- Written request: Repeat everything in the listing from the line containing "Schützentaler (316, 1376)" down to the end, both ends included, and leave out the pictures.

* Start Data excerpts *

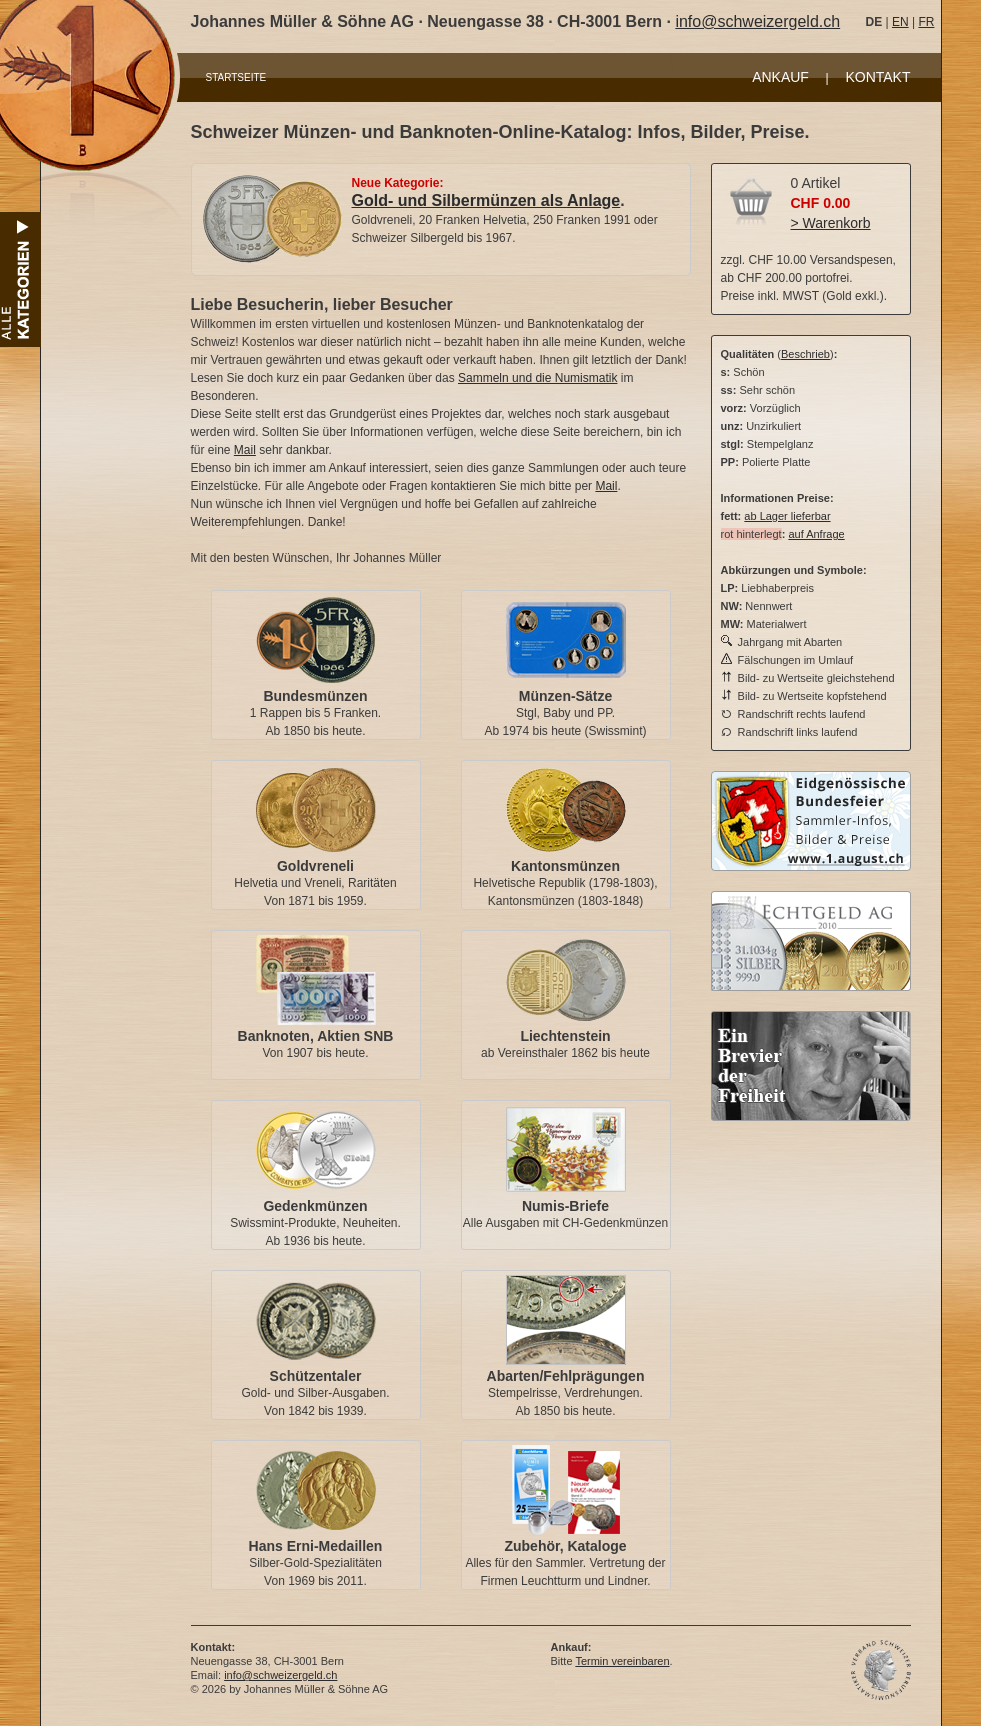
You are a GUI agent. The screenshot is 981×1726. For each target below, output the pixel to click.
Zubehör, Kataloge (565, 1546)
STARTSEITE (236, 77)
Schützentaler (316, 1376)
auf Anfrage (816, 534)
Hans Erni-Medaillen (316, 1546)
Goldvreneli (315, 866)
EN (900, 22)
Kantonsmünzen (565, 866)
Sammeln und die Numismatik (537, 378)
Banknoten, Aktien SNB (316, 1036)
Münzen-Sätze (565, 696)
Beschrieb (805, 354)
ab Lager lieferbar (787, 516)
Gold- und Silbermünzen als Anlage (486, 200)
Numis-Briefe (565, 1206)
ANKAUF (780, 77)
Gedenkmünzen (315, 1206)
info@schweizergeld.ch (757, 21)
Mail (245, 450)
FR (926, 22)
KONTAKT (877, 77)
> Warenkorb (831, 223)
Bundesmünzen (315, 696)
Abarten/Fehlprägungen (566, 1376)
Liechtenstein (565, 1036)
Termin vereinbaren (622, 1661)
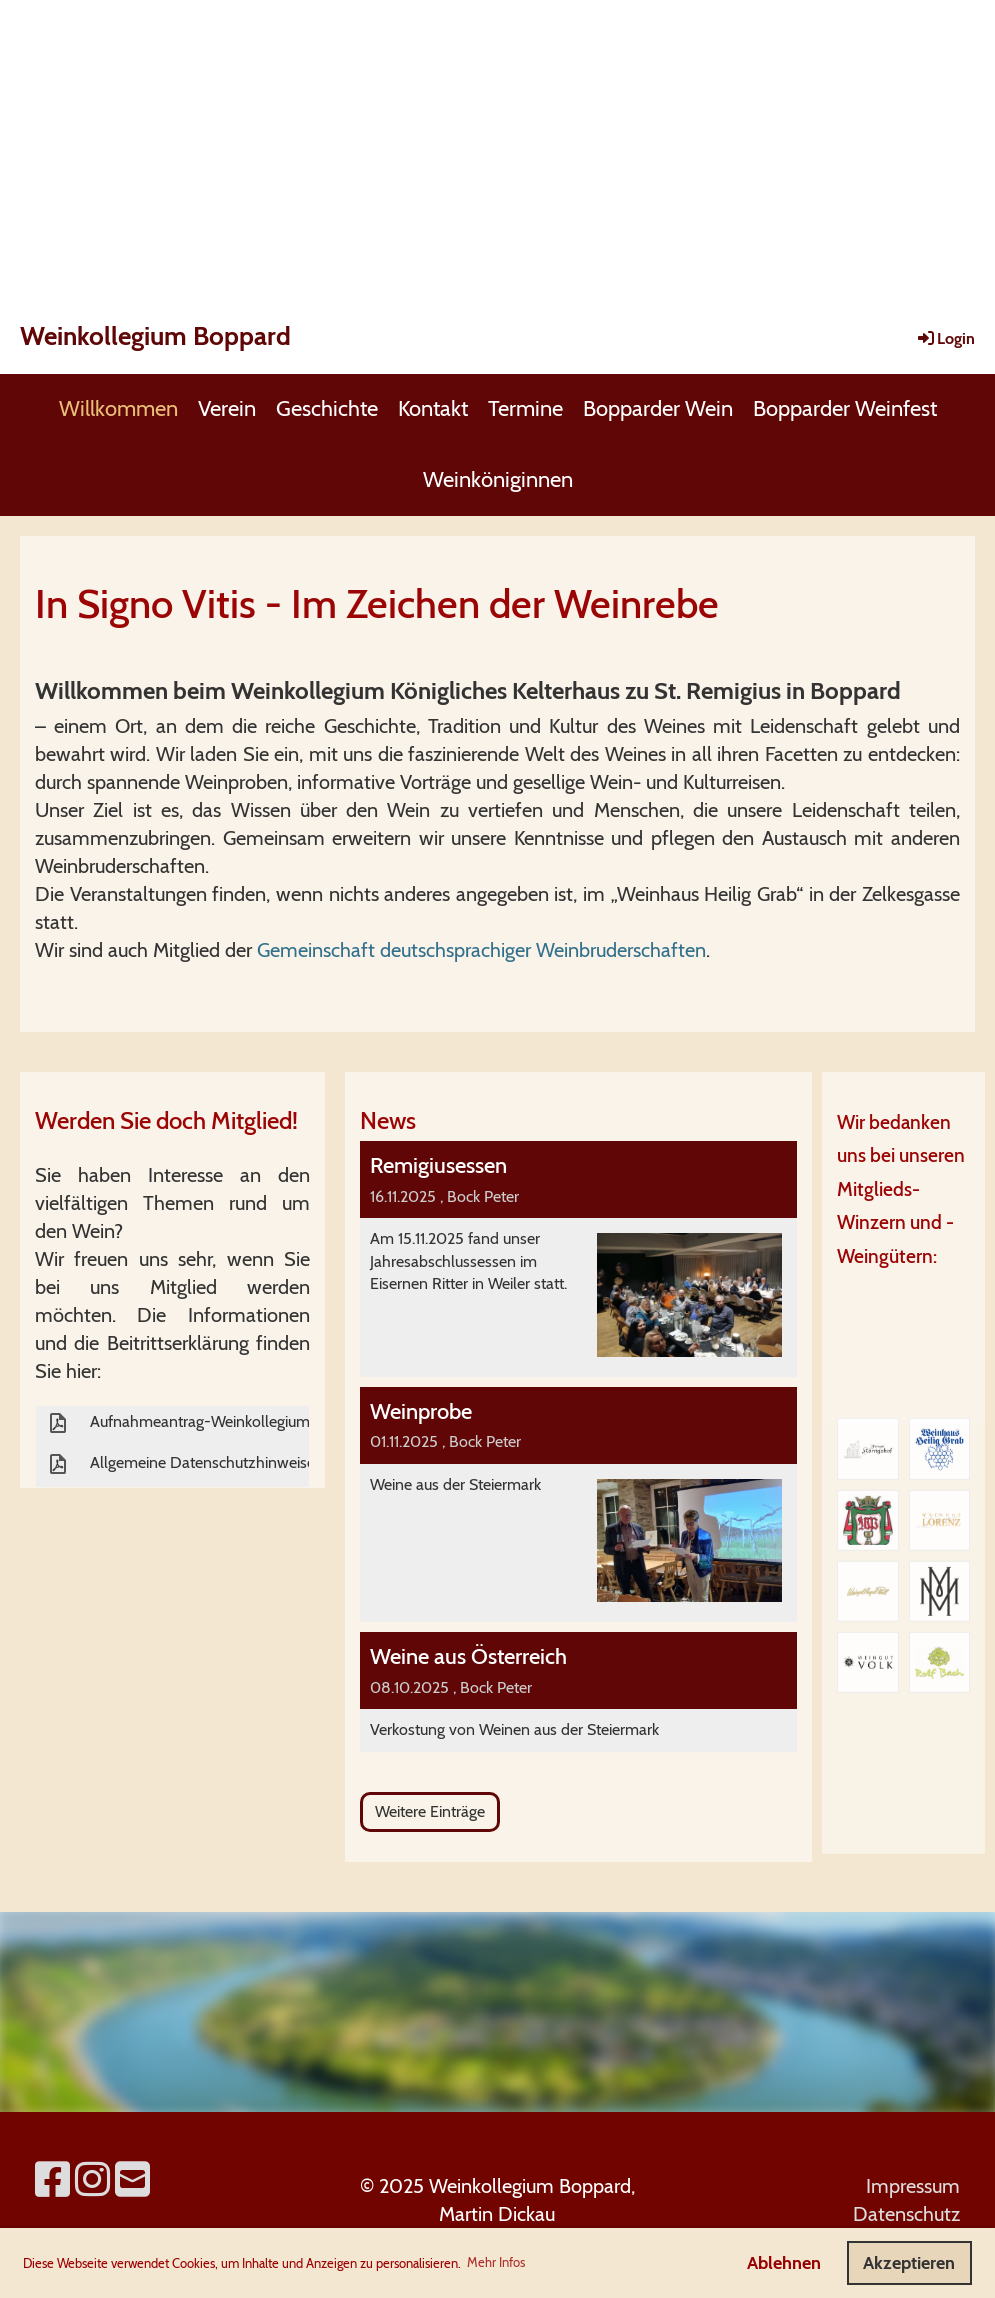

* End Data excerpts *

- The completed task:
Schützentaler (316, 1376)
auf Anfrage (816, 534)
Hans Erni-Medaillen (316, 1546)
Goldvreneli (315, 866)
EN (900, 22)
Kantonsmünzen (565, 866)
Sammeln und die Numismatik (537, 378)
Banknoten, Aktien SNB (316, 1036)
Münzen-Sätze (565, 696)
Beschrieb (805, 354)
ab Lager lieferbar (787, 516)
Gold- und Silbermünzen als Anlage (486, 200)
Numis-Briefe (565, 1206)
ANKAUF (780, 77)
Gedenkmünzen (315, 1206)
info@schweizergeld.ch (757, 21)
Mail (245, 450)
FR (926, 22)
KONTAKT (877, 77)
> Warenkorb (831, 223)
Bundesmünzen (315, 696)
Abarten/Fehlprägungen (566, 1376)
Liechtenstein (565, 1036)
Termin vereinbaren (622, 1661)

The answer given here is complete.